WHAT TO DO |
a: Update the pandas_alive passage starting with "pandas_alive supports multiple" and going on through "covid_df = pandas_alive.load_dataset()", replacing "charts" with "plots" everywhere it occurs.
b: Write the next part of the pandas_alive charting guide, picking up after its last line.

DOCUMENT SEGMENT |
Example Polygon GeoSpatialChart

Multiple Charts

pandas_alive supports multiple animated charts in a single visualisation.

  • Create a list of all charts to include in animation
  • Use animate_multiple_plots with a filename and the list of charts (this will use matplotlib.subplots)
  • Done!
import pandas_alive

covid_df = pandas_alive.load_dataset()

animated_line_chart = covid_df.diff().fillna(0).plot_animated(kind='line',period_label=False)

animated_bar_chart = covid_df.plot_animated(n_visible=10)

pandas_alive.animate_multiple_plots('examples/example-bar-and-line-chart.gif',[animated_bar_chart,animated_line_chart])

Example Bar & Line Chart

Urban Population

import pandas_alive

urban_df = pandas_alive.load_dataset("urban_pop")

animated_line_chart = (
    urban_df.sum(axis=1)
    .pct_change()
    .fillna(method='bfill')
    .mul(100)
    .plot_animated(kind="line", title="Total % Change in Population",period_label=False)
)

animated_bar_chart = urban_df.plot_animated(n_visible=10,title='Top 10 Populous Countries',period_fmt="%Y")

pandas_alive.animate_multiple_plots('examples/example-bar-and-line-urban-chart.gif',[animated_bar_chart,animated_line_chart],title='Urban Population 1977 - 2018',adjust_subplot_top=0.85)

Urban Population Bar & Line Chart

Life Expectancy in G7 Countries

import pandas_alive
import pandas as pd

data_raw = pd.read_csv(
    "https://raw.githubusercontent.com/owid/owid-datasets/master/datasets/Long%20run%20life%20expectancy%20-%20Gapminder%2C%20UN/Long%20run%20life%20expectancy%20-%20Gapminder%2C%20UN.csv"
)

list_G7 = [
    "Canada",
    "France",
    "Germany",
    "Italy",
    "Japan",
    "United Kingdom",
    "United States",
]

data_raw = data_raw.pivot(
    index="Year", columns="Entity", values="Life expectancy (Gapminder, UN)"
)

data = pd.DataFrame()
data["Year"] = data_raw.reset_index()["Year"]
for country in list_G7:
    data[country] = data_raw[country].values

data = data.fillna(method="pad")
data = data.fillna(0)
data = data.set_index("Year").loc[1900:].reset_index()

data["Year"] = pd.to_datetime(data.reset_index()["Year"].astype(str))

data = data.set_index("Year")

animated_bar_chart = data.plot_animated(
    period_fmt="%Y",perpendicular_bar_func="mean", period_length=200,fixed_max=True
)

animated_line_chart = data.plot_animated(
    kind="line", period_fmt="%Y", period_length=200,fixed_max=True
)

COLLECTED MATERIAL |
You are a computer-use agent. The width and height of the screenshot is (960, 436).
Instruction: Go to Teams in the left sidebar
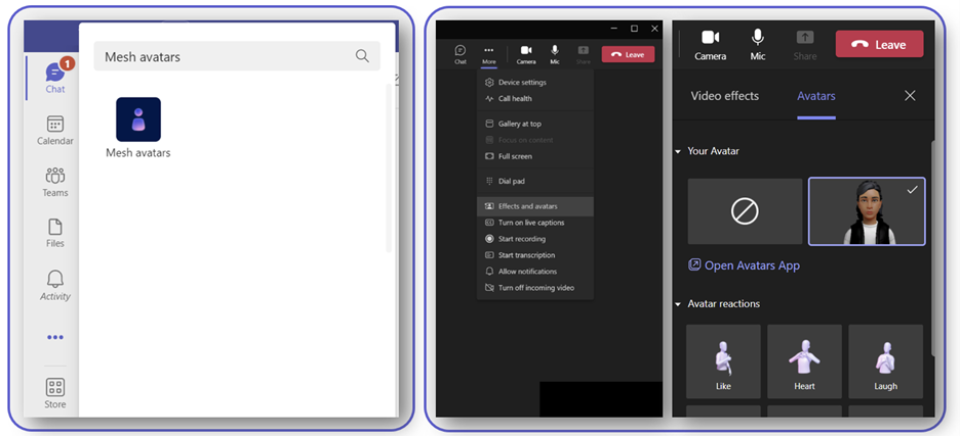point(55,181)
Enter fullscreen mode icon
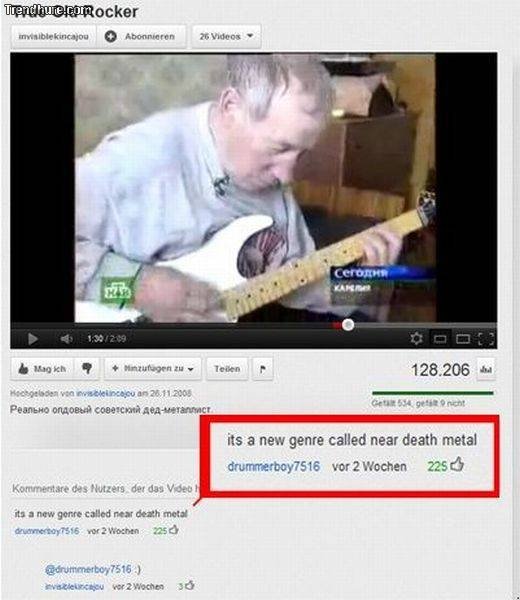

ANSWERS BY ITEM |
a:
pandas_alive supports multiple animated plots in a single visualisation.

  • Create a list of all plots to include in animation
  • Use animate_multiple_plots with a filename and the list of plots (this will use matplotlib.subplots)
  • Done!
import pandas_alive

covid_df = pandas_alive.load_dataset()

b:
pandas_alive.animate_multiple_plots(
    "examples/life-expectancy.gif",
    plots=[animated_bar_chart, animated_line_chart],
    title="Life expectancy in G7 countries up to 2015",
    adjust_subplot_left=0.2,
)

Life Expectancy Chart

NSW COVID Visualisation

import geopandas
import pandas as pd
import pandas_alive
import contextily
import matplotlib.pyplot as plt

import urllib.request, json

with urllib.request.urlopen(
    "https://data.nsw.gov.au/data/api/3/action/package_show?id=aefcde60-3b0c-4bc0-9af1-6fe652944ec2"
) as url:
    data = json.loads(url.read().decode())

# Extract url to csv component
covid_nsw_data_url = data["result"]["resources"][0]["url"]

# Read csv from data API url
nsw_covid = pd.read_csv(covid_nsw_data_url)
postcode_dataset = pd.read_csv("data/postcode-data.csv")

# Prepare data from NSW health dataset


nsw_covid = nsw_covid.fillna(9999)
nsw_covid["postcode"] = nsw_covid["postcode"].astype(int)

grouped_df = nsw_covid.groupby(["notification_date", "postcode"]).size()
grouped_df = pd.DataFrame(grouped_df).unstack()
grouped_df.columns = grouped_df.columns.droplevel().astype(str)

grouped_df = grouped_df.fillna(0)
grouped_df.index = pd.to_datetime(grouped_df.index)

cases_df = grouped_df

# Clean data in postcode dataset prior to matching

grouped_df = grouped_df.T
postcode_dataset = postcode_dataset[postcode_dataset['Longitude'].notna()]
postcode_dataset = postcode_dataset[postcode_dataset['Longitude'] != 0]
postcode_dataset = postcode_dataset[postcode_dataset['Latitude'].notna()]
postcode_dataset = postcode_dataset[postcode_dataset['Latitude'] != 0]
postcode_dataset['Postcode'] = postcode_dataset['Postcode'].astype(str)

# Build GeoDataFrame from Lat Long dataset and make map chart
grouped_df['Longitude'] = grouped_df.index.map(postcode_dataset.set_index('Postcode')['Longitude'].to_dict())
grouped_df['Latitude'] = grouped_df.index.map(postcode_dataset.set_index('Postcode')['Latitude'].to_dict())
gdf = geopandas.GeoDataFrame(
    grouped_df, geometry=geopandas.points_from_xy(grouped_df.Longitude, grouped_df.Latitude),crs="EPSG:4326")
gdf = gdf.dropna()

# Prepare GeoDataFrame for writing to geopackage
gdf = gdf.drop(['Longitude','Latitude'],axis=1)
gdf.columns = gdf.columns.astype(str)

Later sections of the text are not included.